So, after failing to achieve that single purpose by trying to coax RF camera performance out of my Canon G11--through a seemingly endless combination of settings and features (including face detection)--and by twisting a seemingly endless number of M-mount lenses onto my Panasonic G1, I now hold in my hands the Fuji FinePix X100. The camera hits on a lot of RF-like points, great ergonomics, an excellent lens, bare-bones feature set, manual control, fantastic high ISO performance, an f-stop ring, and an honest-to-goodness viewfinder. Straight out of the box--and aside from a Leica M8 or an M9 (neither of which I can afford)--this is the first camera that comes the closest to achieving that wonderful goal. Could this be the camera that allows me (us!) to achieve that end? The best test for determining this is (as always) usage.

To be continued....

Photo of camera in red Luxecase belongs to Gary Hagan.
Photo of camera with Thumbs Up attachment belongs to Jamie Pillars

Monday, June 06, 2011

Fuji X100: Clamoring for Imperfection

Well, the Fuji Finepix X100 is finally a released product, and after a delay in shipping (because of the earthquake/tsunami disaster in Japan), the camera is in the hands of early adopters and getting a real-world shakedown. Sample images and usage reports are appearing in online galleries and forums, and, the highly respected digital camera site recently posted their much anticipated assessment of the camera.
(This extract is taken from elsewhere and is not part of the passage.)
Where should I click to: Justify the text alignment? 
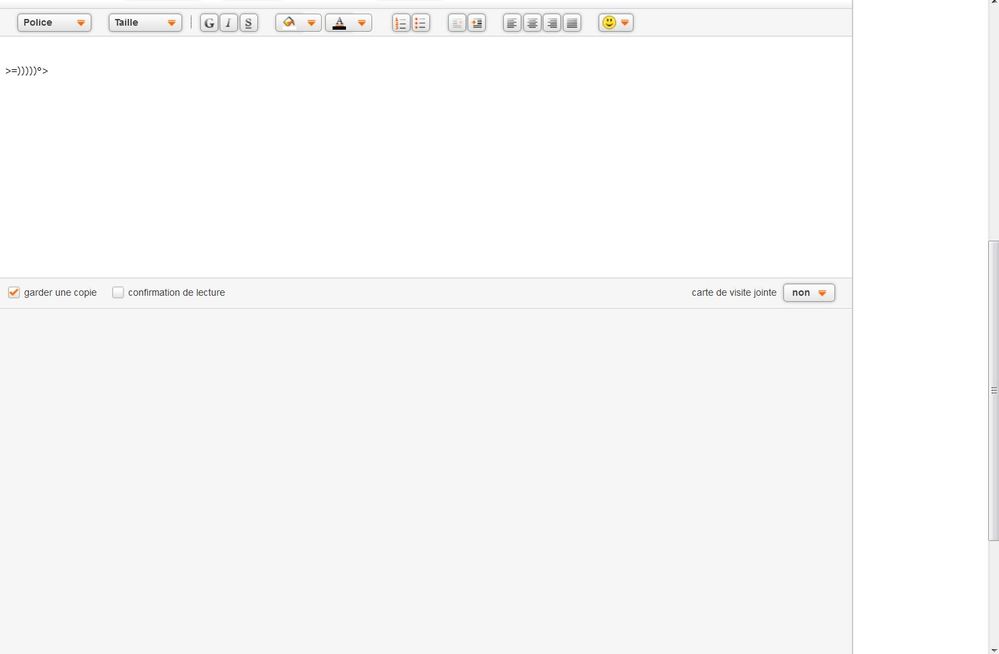point(572,23)
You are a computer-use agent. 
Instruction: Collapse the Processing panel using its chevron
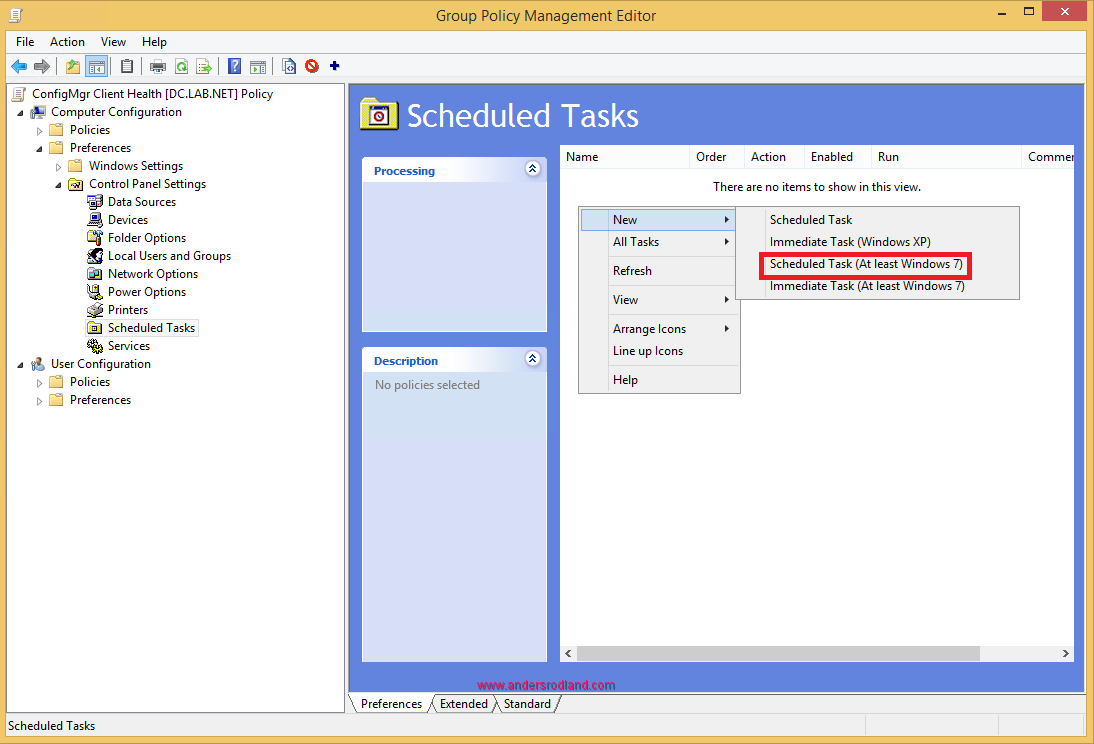click(x=532, y=169)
All this feedback confirms what a lot of us thought it would; the optical viewfinder, the lens, and the camera ergonomics are excellent. The feedback also confirms what a lot of us hoped it would; the camera image quality (IQ) and high ISO performance are also proving to be exceptional. So that’s it then. The camera appears to be a success.
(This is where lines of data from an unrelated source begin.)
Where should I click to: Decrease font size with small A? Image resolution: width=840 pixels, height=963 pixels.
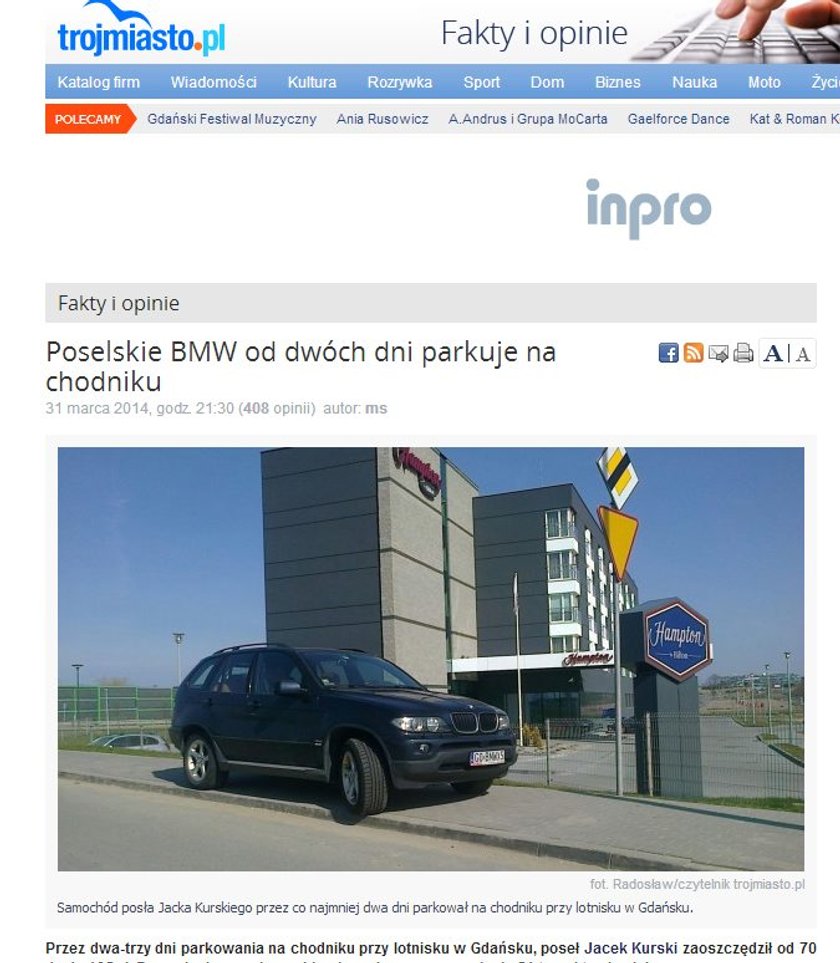803,354

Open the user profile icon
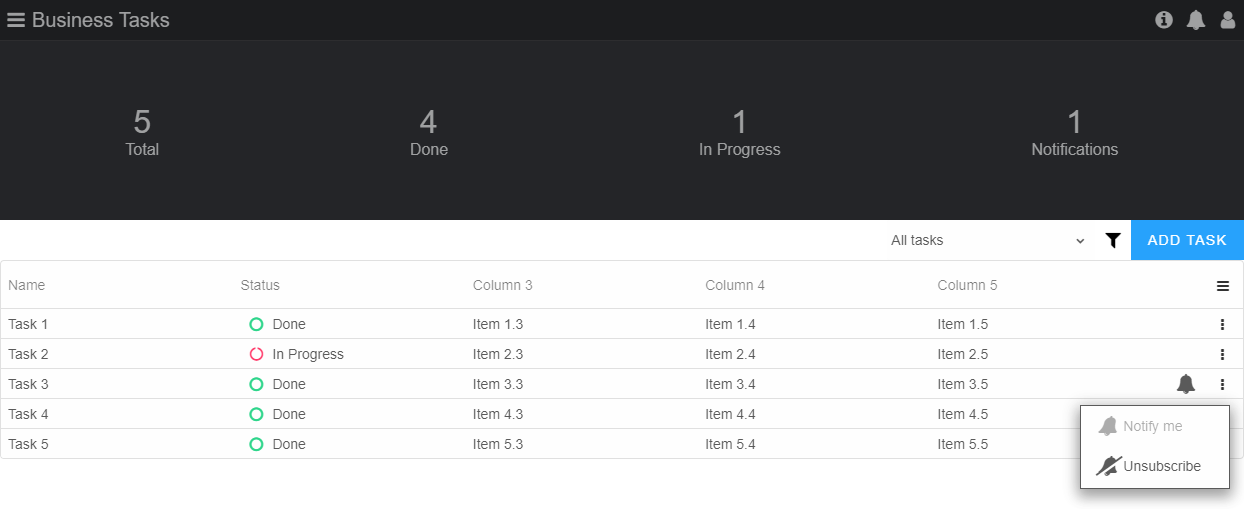click(1228, 20)
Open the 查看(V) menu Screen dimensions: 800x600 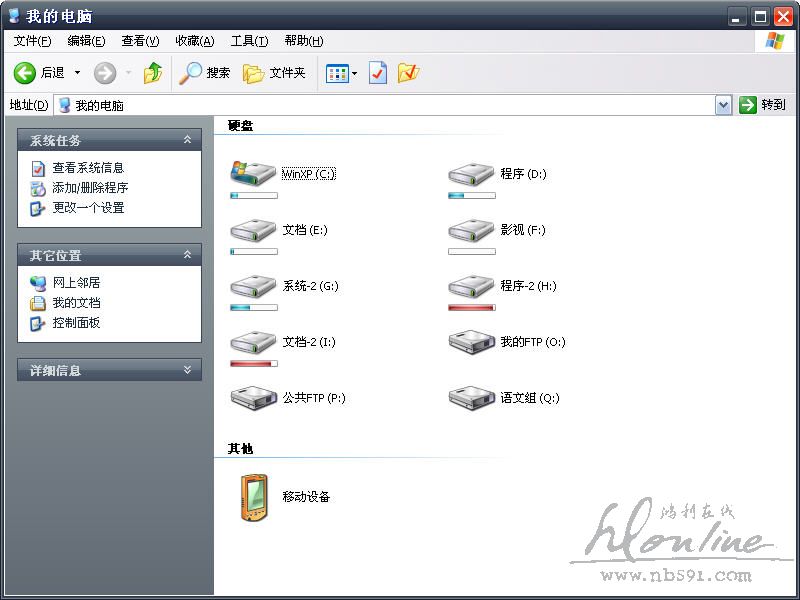point(140,41)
Well, hold on now. Delving a little deeper into the Dpreview report, we find that the reviewer found a lot of (what I’ll call) "nagging issues". These are seemingly less significant issues (certainly less significant than the bigger issues of IQ, high ISO, lens performance, and ergonomics), but they are issues nonetheless. And as every photographer who has ever had to deal with cryptic menus, fiddly buttons, or buried functions will attest, when it comes to digital cameras, the devil is in the details, or more precisely, it’s the little things that end up impacting the user experience the most. However, most of us usually put up with the few minor nagging inconveniences inherent in every camera, because (again) as every photographer will attest, there is no perfect camera. And, from all accounts the X100 is not a perfect camera, yet, the clamor for the X100 within its target market is nothing short of impressive.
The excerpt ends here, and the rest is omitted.